Check each line of the records below for the word "will" and copy those where it appears.

───

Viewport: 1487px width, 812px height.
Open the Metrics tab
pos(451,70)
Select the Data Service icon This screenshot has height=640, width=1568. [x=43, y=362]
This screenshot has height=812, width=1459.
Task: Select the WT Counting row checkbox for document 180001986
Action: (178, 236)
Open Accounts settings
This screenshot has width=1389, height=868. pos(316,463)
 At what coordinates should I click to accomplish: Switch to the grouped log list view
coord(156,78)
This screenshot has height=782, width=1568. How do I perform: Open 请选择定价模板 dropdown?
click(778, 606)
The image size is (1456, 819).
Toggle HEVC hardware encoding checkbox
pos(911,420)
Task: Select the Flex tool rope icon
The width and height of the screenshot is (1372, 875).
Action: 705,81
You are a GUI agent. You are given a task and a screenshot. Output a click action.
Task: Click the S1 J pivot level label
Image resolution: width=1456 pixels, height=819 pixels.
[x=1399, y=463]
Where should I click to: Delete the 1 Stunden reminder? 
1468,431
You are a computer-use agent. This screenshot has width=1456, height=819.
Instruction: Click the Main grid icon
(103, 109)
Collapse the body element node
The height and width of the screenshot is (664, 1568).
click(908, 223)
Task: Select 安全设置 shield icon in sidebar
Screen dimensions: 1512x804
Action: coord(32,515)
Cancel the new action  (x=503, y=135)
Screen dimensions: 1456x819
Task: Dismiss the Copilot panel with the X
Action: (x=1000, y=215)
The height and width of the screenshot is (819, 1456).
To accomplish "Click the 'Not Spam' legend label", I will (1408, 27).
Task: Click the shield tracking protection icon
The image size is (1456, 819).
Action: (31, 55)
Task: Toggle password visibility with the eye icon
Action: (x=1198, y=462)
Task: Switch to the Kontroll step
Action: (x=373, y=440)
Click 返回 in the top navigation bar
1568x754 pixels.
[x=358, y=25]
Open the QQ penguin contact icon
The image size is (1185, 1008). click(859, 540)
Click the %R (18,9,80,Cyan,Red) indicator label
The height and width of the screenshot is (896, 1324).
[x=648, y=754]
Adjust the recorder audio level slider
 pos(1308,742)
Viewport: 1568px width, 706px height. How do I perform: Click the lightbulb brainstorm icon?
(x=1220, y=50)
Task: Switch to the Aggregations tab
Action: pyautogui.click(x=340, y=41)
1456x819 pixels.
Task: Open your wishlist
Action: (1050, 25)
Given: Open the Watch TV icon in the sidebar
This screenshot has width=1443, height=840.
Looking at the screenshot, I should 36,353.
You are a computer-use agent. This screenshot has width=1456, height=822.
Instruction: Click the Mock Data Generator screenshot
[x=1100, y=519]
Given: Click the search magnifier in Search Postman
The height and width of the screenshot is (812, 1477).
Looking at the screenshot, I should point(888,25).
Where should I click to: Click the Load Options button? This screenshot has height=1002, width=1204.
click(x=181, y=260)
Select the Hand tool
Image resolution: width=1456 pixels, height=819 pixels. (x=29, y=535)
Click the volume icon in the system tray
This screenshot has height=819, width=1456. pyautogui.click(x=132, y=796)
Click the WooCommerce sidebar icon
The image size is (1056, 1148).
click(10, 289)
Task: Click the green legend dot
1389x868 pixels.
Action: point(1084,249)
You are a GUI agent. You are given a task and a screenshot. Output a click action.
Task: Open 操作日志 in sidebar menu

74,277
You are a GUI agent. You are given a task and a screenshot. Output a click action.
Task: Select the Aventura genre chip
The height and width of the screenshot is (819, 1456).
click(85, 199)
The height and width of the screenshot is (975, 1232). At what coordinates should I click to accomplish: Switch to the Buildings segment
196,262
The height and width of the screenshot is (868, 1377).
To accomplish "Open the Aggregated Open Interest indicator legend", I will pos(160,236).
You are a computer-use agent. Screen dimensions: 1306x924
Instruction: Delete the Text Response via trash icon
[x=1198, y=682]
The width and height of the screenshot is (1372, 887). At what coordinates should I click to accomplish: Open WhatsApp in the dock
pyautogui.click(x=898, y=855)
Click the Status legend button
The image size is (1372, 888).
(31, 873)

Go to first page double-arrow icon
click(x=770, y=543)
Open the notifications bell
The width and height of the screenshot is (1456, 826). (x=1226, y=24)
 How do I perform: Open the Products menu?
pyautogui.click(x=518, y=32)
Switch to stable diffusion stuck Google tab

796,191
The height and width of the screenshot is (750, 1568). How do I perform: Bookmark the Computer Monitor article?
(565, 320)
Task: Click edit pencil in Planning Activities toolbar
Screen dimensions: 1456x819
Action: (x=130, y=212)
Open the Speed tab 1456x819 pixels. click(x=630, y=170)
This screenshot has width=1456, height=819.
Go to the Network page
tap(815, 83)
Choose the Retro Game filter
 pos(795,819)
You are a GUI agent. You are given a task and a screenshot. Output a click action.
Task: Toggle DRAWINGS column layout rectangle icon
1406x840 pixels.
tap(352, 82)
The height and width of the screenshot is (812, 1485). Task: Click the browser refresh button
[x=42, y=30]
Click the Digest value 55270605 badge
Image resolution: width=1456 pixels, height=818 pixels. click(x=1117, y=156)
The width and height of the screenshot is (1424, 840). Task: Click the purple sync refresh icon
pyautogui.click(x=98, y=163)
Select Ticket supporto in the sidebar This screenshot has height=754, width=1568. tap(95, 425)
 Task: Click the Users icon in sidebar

───

_Answer:_
To accomplish "Click the 'Not Spam' legend label", I will (1408, 27).
To accomplish "Open the Aggregated Open Interest indicator legend", I will pos(160,236).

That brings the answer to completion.